Pubblicato il: 16 Ottobre 2015|

Una nuova molecola responsabile della fibrosi cutanea (o sclerodermia), una patologia cronica autoimmune caratterizzata dall’indurimento del tessuto cutaneo e degli organi interni. La scoperta è stata fatta dal team di ricerca di Colin Jamora, direttore del Laboratorio di ricerche congiunte IFOM-inSTEAM in India, e dal bioingegnere Shyni Varghese dell’Università della California. Lo studio, pubblicato su Nature Communications, si è concentrato sulle fibre elastiniche e ha portato alla scoperta della fibulina-5. I ricercatori hanno dimostrato che elevati livelli della molecola portano alla formazione di quantità abnormi di elastina e che questi favoriscono l’aumento dell’infiammazione del tessuto cutaneo e il suo irrigidimento, innestando un ciclo vizioso che promuove la progressione e la diffusione della fibrosi.
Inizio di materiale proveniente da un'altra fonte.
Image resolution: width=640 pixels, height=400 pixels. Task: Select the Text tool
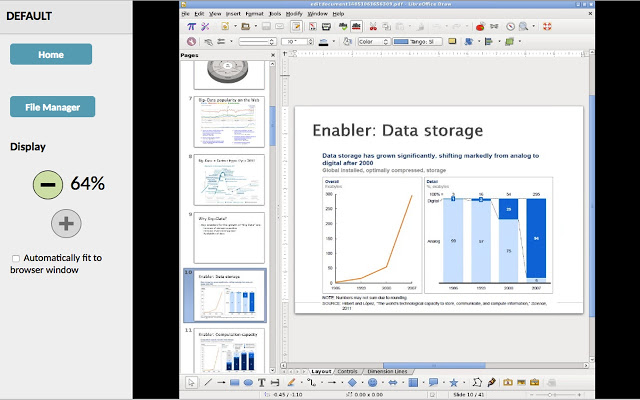click(x=262, y=382)
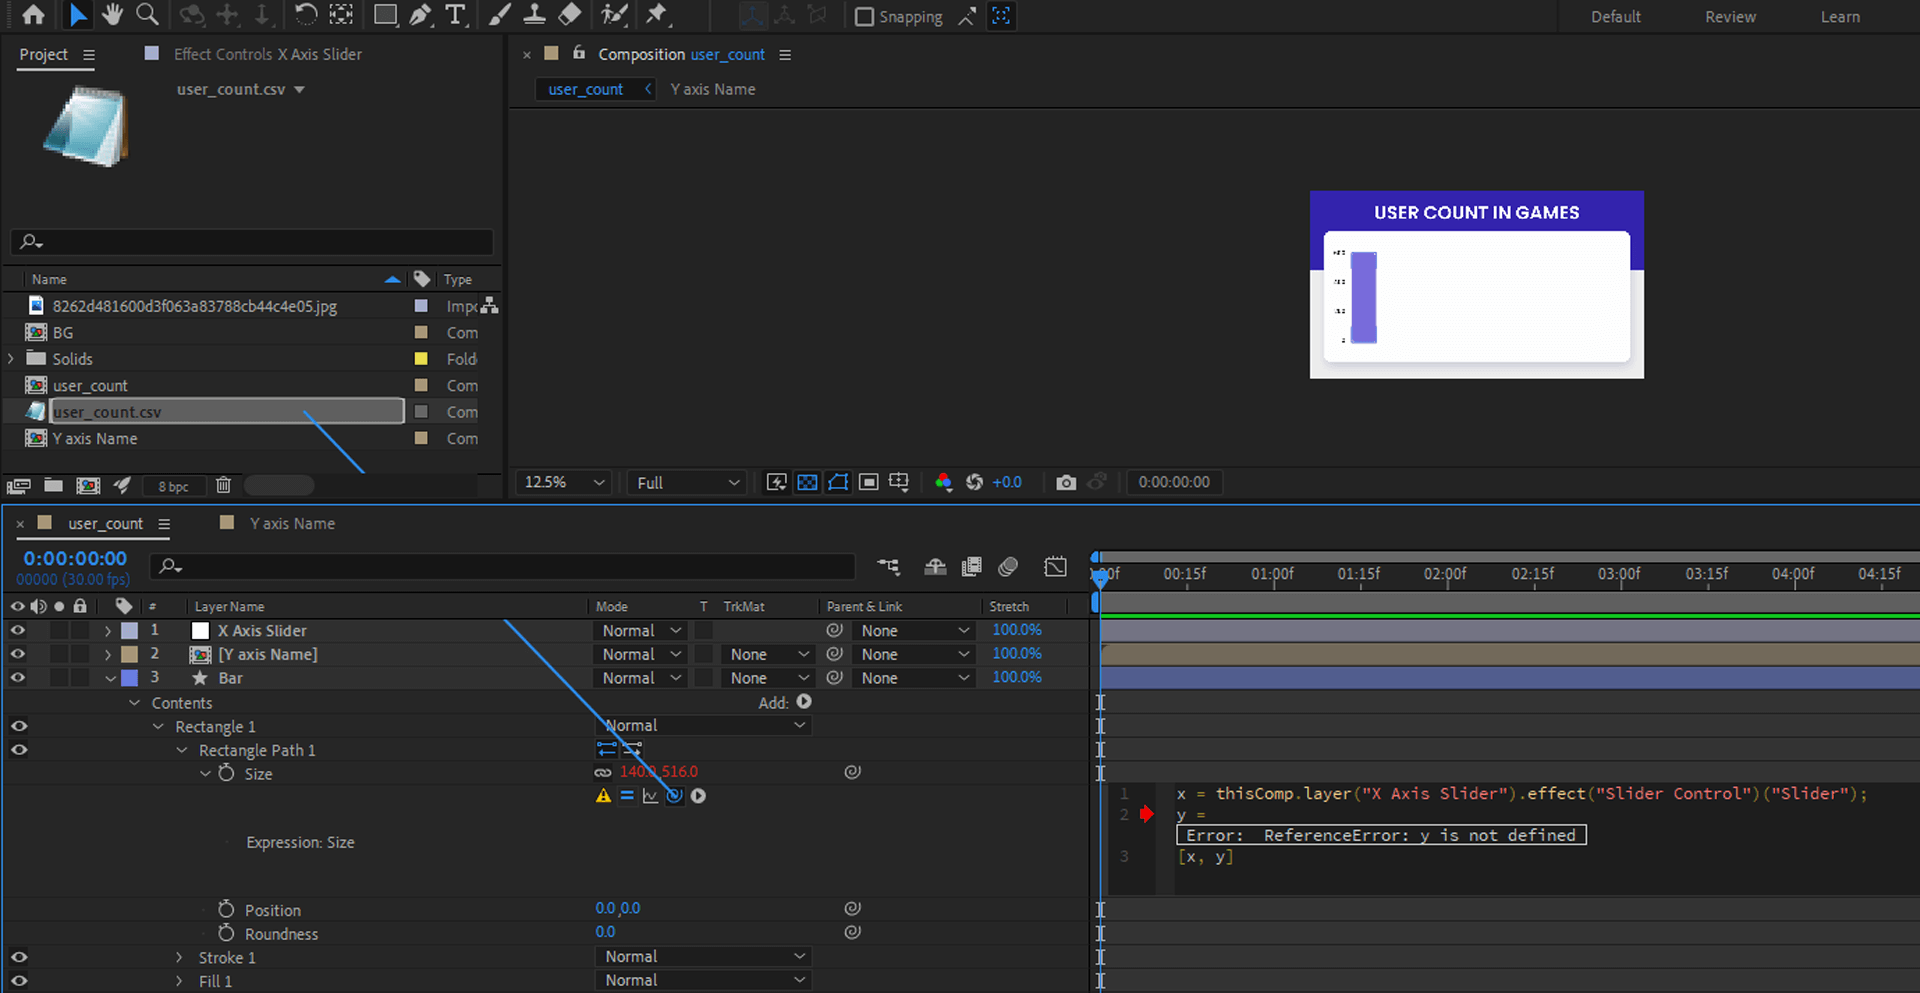Screen dimensions: 1920x993
Task: Select the Type tool
Action: 457,15
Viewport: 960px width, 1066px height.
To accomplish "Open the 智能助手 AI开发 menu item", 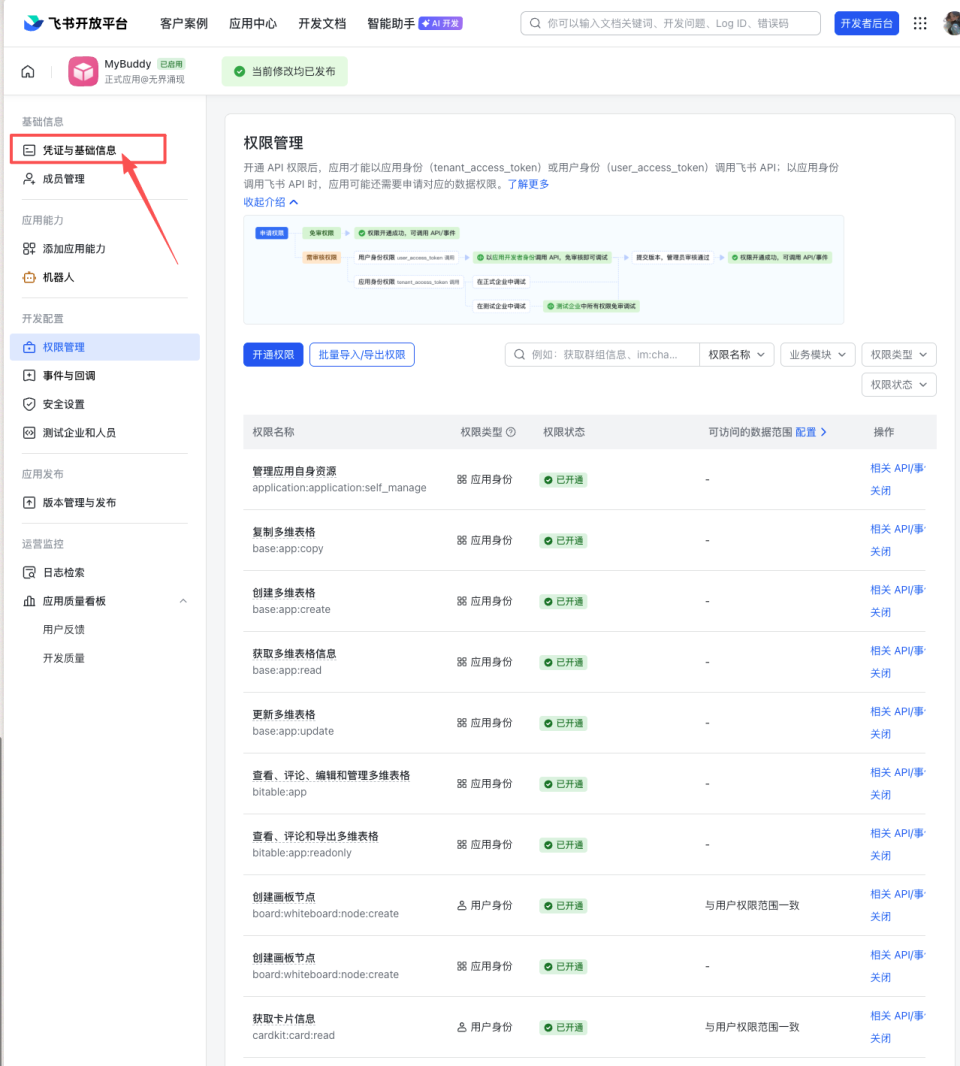I will pyautogui.click(x=395, y=22).
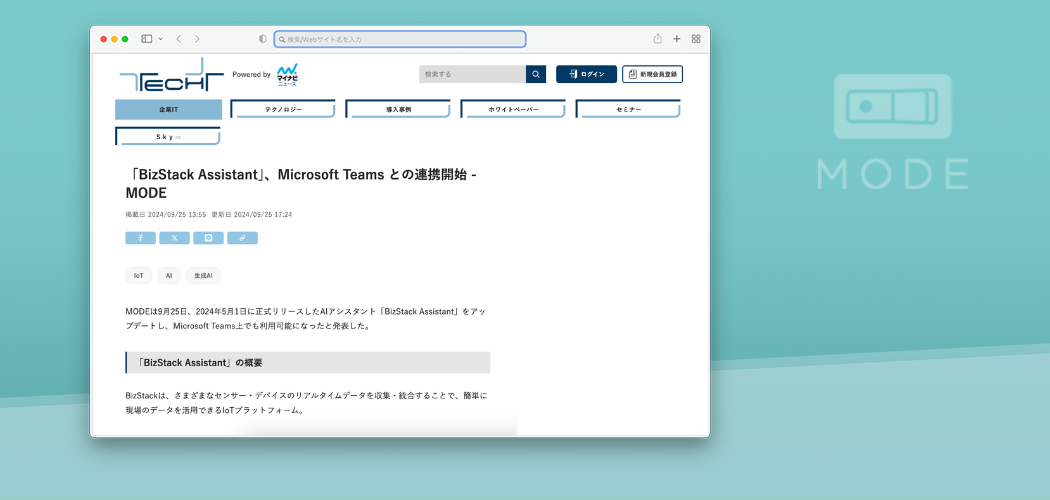Click the magnifier search button on the site

(537, 74)
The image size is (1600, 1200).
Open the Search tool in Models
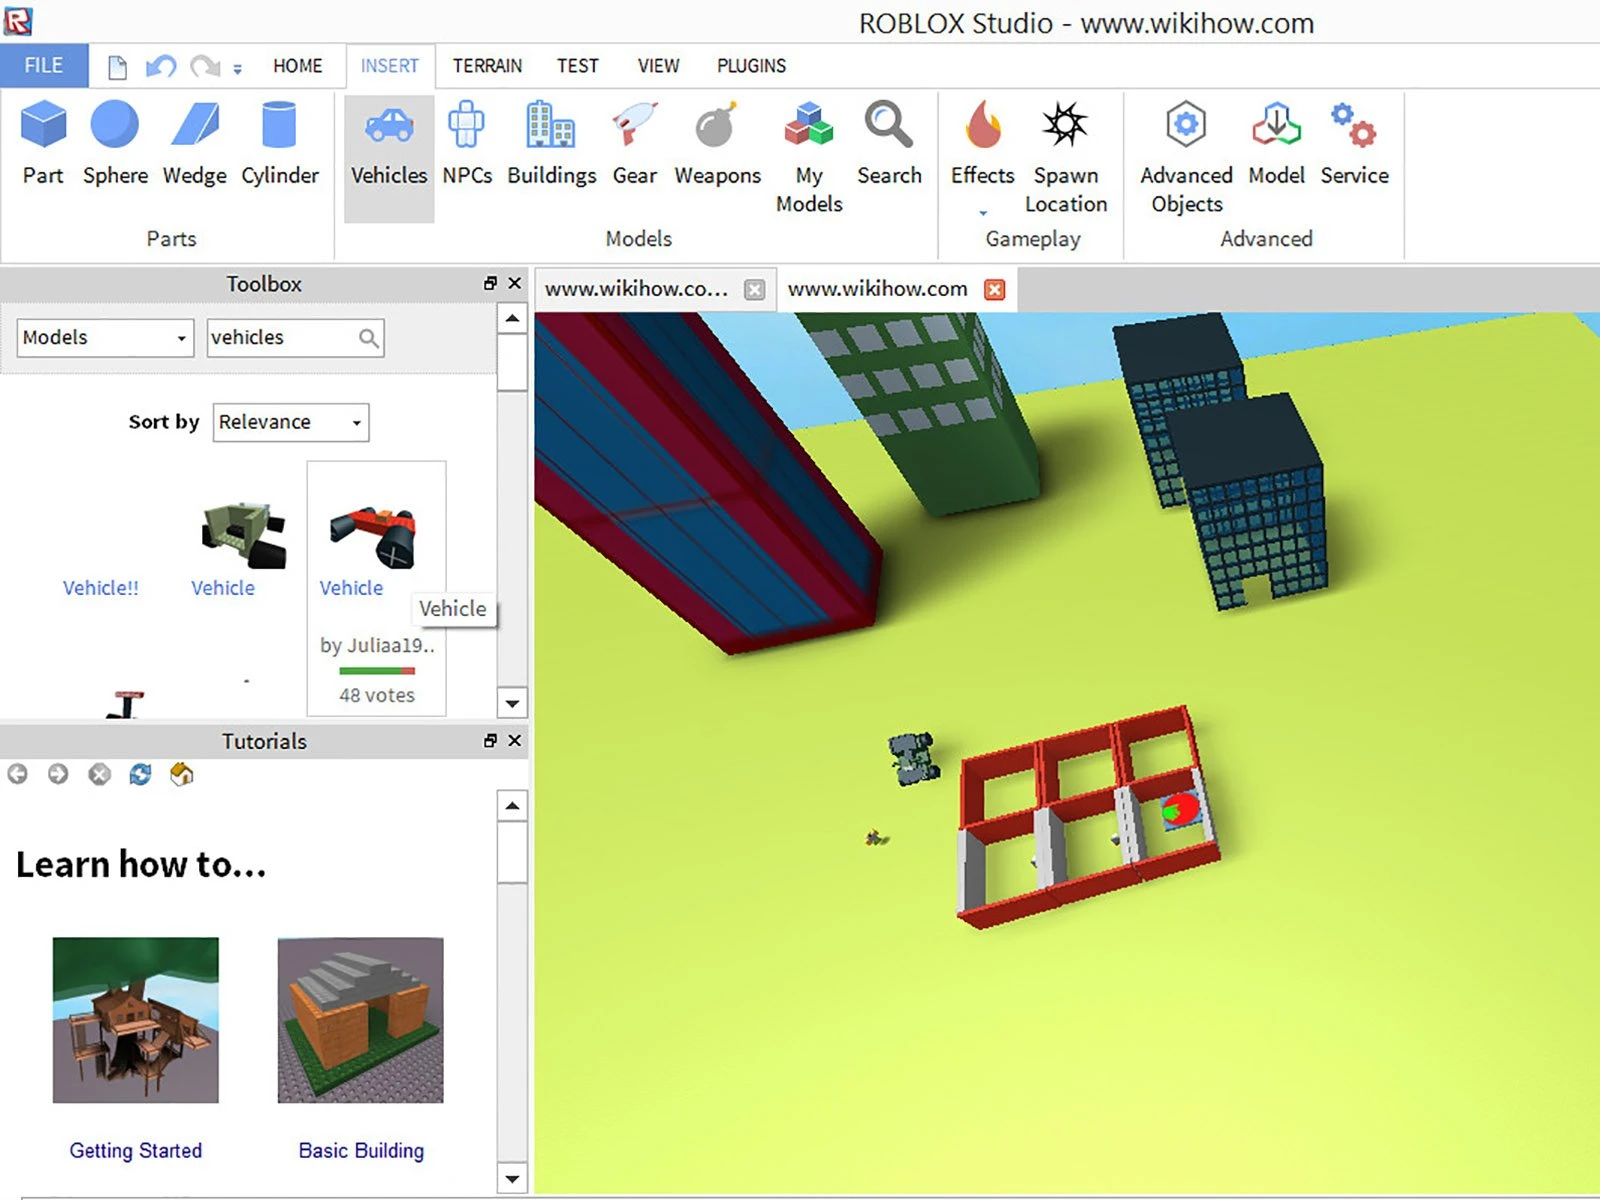(x=888, y=145)
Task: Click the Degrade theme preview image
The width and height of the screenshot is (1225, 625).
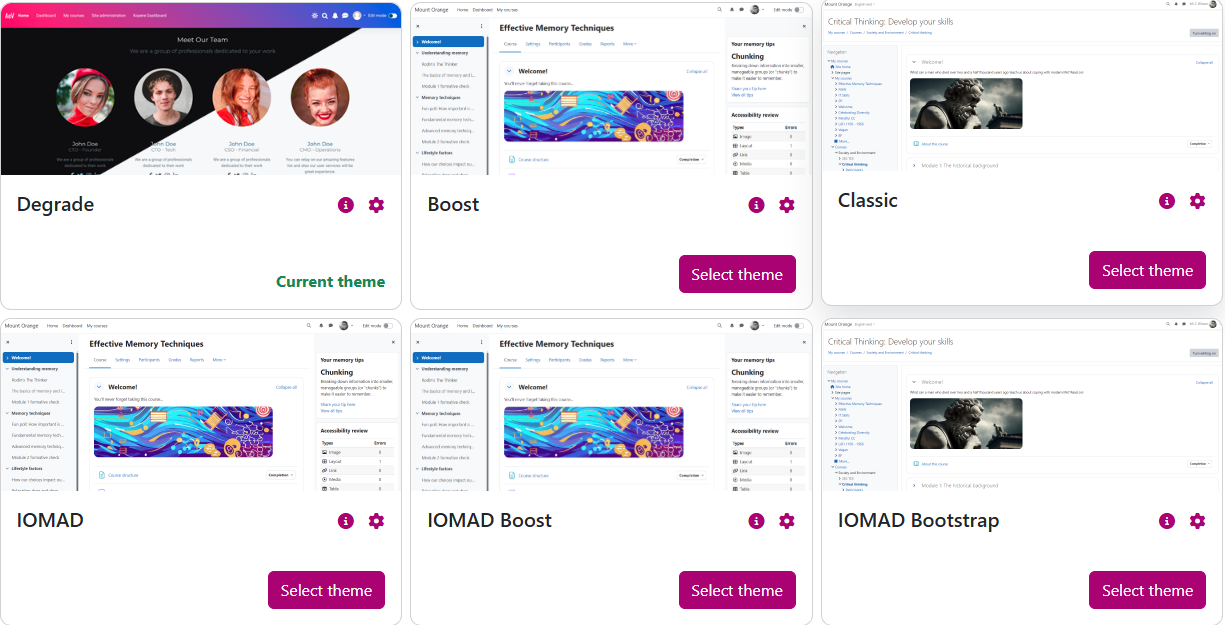Action: click(201, 90)
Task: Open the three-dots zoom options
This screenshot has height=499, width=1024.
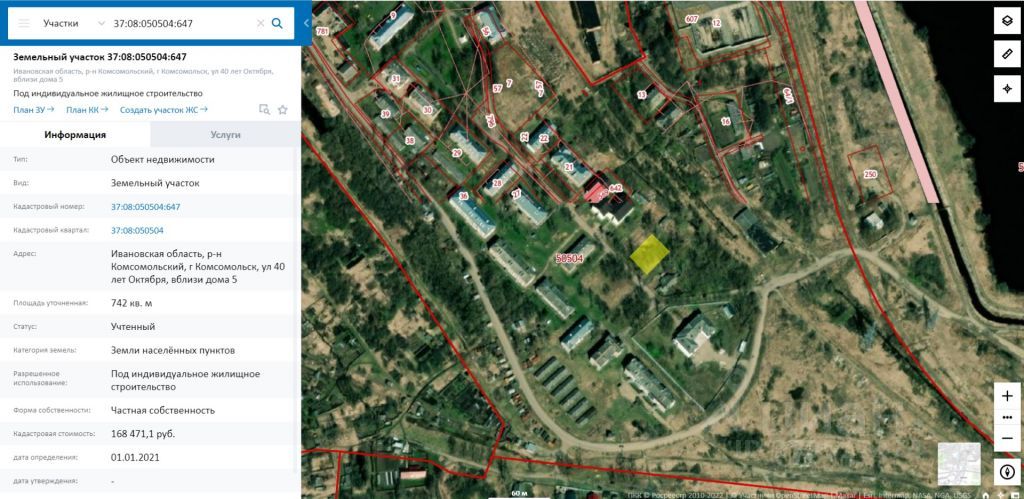Action: pos(1007,417)
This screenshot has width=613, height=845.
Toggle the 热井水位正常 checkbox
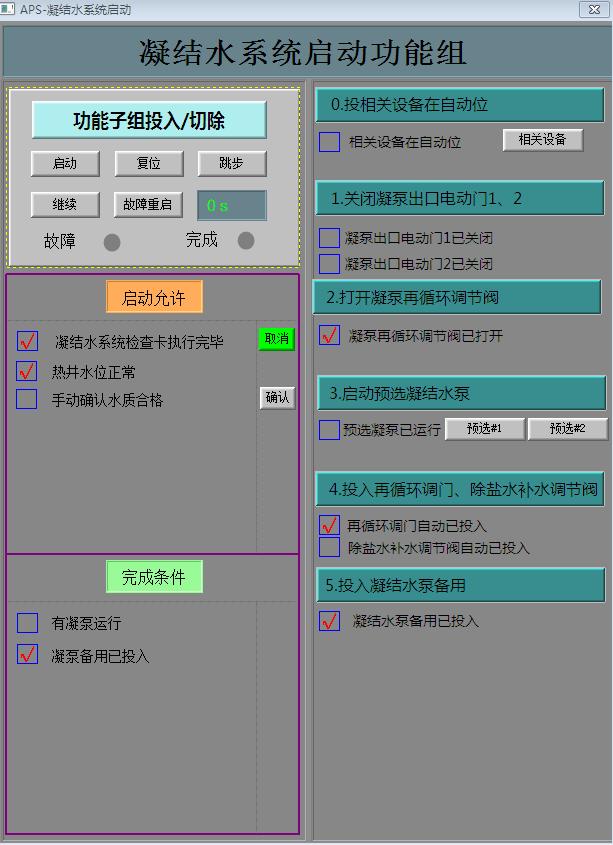tap(27, 372)
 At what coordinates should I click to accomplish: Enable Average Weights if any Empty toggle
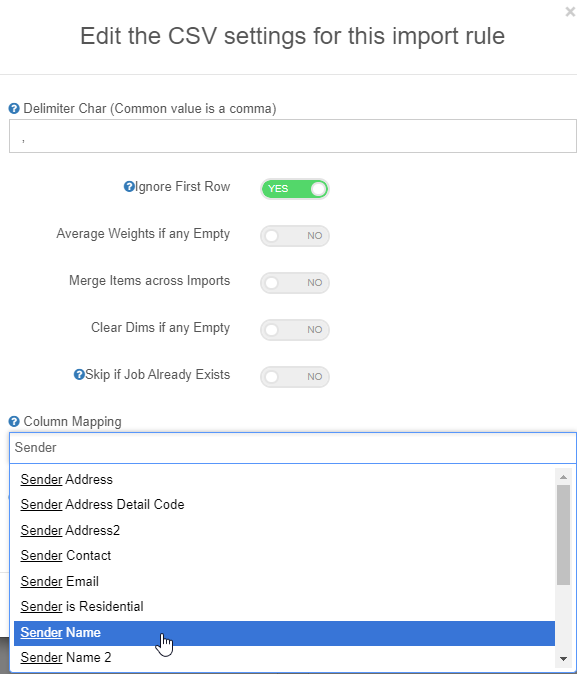[x=295, y=236]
Passi avanti nella comprensione di un meccanismo che ancora oggi non è ancora chiaro. Attualmente non esistono, infatti, terapie specifiche e definitive per il trattamento di questa patologia, se non cure sintomatiche.  “Ad oggi i risultati di studi clinici per testare potenziali terapie contro molte malattie fibrotiche note sono deludenti ma il nostro studio indica una nuova chiave molecolare per affrontare questa malattia debilitante” ha evidenziato Jamora, che dirige a Bangalore un laboratorio congiunto dell’italiano Ifom e dell’indiano inSTEM specializzato in cellule staminali e rigenerazione tissutale”. Un vero e proprio cambio di approccio che tradizionalmente si era concentrato sulla sovrapproduzione del collagene. Prossimo obiettivo dei ricercatori sarà ora individuare strategie d’inibizione dell’aumento di fibulina-5 nel tessuto fibrotico per arrestare la diffusione della patologia e determinare se la fibulina-5 giochi un ruolo nello sviluppo della fibrosi in organi diversi dalla cute.